[Dataset records]
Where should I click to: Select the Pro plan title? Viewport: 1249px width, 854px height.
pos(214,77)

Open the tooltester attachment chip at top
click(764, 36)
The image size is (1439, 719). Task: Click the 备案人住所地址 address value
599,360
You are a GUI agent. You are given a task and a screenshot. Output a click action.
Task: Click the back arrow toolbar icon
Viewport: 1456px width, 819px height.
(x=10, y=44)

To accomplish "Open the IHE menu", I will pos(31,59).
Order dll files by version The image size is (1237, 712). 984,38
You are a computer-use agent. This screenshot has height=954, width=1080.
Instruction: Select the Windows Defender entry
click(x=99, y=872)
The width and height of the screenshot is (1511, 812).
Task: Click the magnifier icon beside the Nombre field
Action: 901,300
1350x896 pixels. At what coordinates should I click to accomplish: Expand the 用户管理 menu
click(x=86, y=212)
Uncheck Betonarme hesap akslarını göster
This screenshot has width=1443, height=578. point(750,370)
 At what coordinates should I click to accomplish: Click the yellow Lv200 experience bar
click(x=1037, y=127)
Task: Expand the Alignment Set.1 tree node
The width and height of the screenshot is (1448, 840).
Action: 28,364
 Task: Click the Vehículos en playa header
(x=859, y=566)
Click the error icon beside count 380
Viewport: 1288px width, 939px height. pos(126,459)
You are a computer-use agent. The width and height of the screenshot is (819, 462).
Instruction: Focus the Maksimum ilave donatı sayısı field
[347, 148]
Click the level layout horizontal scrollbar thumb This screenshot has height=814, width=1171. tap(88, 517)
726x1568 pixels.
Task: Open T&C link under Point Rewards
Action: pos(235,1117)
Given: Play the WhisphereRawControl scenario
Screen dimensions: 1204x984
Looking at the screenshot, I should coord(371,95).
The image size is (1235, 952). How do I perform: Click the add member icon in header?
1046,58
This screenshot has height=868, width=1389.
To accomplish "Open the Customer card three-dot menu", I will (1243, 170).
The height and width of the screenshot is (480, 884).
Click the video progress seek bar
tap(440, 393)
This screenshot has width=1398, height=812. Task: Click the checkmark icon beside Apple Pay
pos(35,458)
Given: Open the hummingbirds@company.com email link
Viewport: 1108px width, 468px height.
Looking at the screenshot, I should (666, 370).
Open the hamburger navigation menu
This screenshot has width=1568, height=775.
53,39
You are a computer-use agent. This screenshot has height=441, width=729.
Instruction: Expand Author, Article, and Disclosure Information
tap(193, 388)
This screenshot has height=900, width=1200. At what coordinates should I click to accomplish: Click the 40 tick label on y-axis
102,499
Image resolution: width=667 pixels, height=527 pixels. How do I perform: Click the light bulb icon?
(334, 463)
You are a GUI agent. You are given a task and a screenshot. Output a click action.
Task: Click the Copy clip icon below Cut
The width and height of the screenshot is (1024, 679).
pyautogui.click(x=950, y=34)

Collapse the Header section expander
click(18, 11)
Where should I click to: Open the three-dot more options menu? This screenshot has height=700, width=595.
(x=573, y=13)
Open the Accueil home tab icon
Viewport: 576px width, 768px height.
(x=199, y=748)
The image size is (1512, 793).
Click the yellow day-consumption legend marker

* [GOAL]:
In every one of the entries above, swap "three-dot" for "kebab" and reproduce the lines with nothing else altered.

* [EXERCISE OUTPUT]:
Where should I click to: Select the Pro plan title? Viewport: 1249px width, 854px height.
pos(214,77)

Open the tooltester attachment chip at top
click(764, 36)
The image size is (1439, 719). Task: Click the 备案人住所地址 address value
599,360
You are a GUI agent. You are given a task and a screenshot. Output a click action.
Task: Click the back arrow toolbar icon
Viewport: 1456px width, 819px height.
(x=10, y=44)

To accomplish "Open the IHE menu", I will pos(31,59).
Order dll files by version The image size is (1237, 712). 984,38
You are a computer-use agent. This screenshot has height=954, width=1080.
Instruction: Select the Windows Defender entry
click(x=99, y=872)
The width and height of the screenshot is (1511, 812).
Task: Click the magnifier icon beside the Nombre field
Action: 901,300
1350x896 pixels. At what coordinates should I click to accomplish: Expand the 用户管理 menu
click(x=86, y=212)
Uncheck Betonarme hesap akslarını göster
This screenshot has width=1443, height=578. point(750,370)
 At what coordinates should I click to accomplish: Click the yellow Lv200 experience bar
click(x=1037, y=127)
Task: Expand the Alignment Set.1 tree node
The width and height of the screenshot is (1448, 840).
Action: 28,364
 Task: Click the Vehículos en playa header
(x=859, y=566)
Click the error icon beside count 380
Viewport: 1288px width, 939px height. pos(126,459)
You are a computer-use agent. The width and height of the screenshot is (819, 462).
Instruction: Focus the Maksimum ilave donatı sayısı field
[347, 148]
Click the level layout horizontal scrollbar thumb This screenshot has height=814, width=1171. tap(88, 517)
726x1568 pixels.
Task: Open T&C link under Point Rewards
Action: pos(235,1117)
Given: Play the WhisphereRawControl scenario
Screen dimensions: 1204x984
Looking at the screenshot, I should coord(371,95).
The image size is (1235, 952). How do I perform: Click the add member icon in header?
1046,58
This screenshot has height=868, width=1389.
To accomplish "Open the Customer card kebab menu", I will (1243, 170).
The height and width of the screenshot is (480, 884).
Click the video progress seek bar
tap(440, 393)
This screenshot has width=1398, height=812. Task: Click the checkmark icon beside Apple Pay
pos(35,458)
Given: Open the hummingbirds@company.com email link
Viewport: 1108px width, 468px height.
Looking at the screenshot, I should (666, 370).
Open the hamburger navigation menu
This screenshot has width=1568, height=775.
53,39
You are a computer-use agent. This screenshot has height=441, width=729.
Instruction: Expand Author, Article, and Disclosure Information
tap(193, 388)
This screenshot has height=900, width=1200. At what coordinates should I click to accomplish: Click the 40 tick label on y-axis
102,499
Image resolution: width=667 pixels, height=527 pixels. How do I perform: Click the light bulb icon?
(334, 463)
You are a GUI agent. You are given a task and a screenshot. Output a click action.
Task: Click the Copy clip icon below Cut
The width and height of the screenshot is (1024, 679).
pyautogui.click(x=950, y=34)

Collapse the Header section expander
click(18, 11)
Where should I click to: Open the kebab more options menu? This screenshot has height=700, width=595.
(x=573, y=13)
Open the Accueil home tab icon
Viewport: 576px width, 768px height.
(x=199, y=748)
The image size is (1512, 793).
Click the yellow day-consumption legend marker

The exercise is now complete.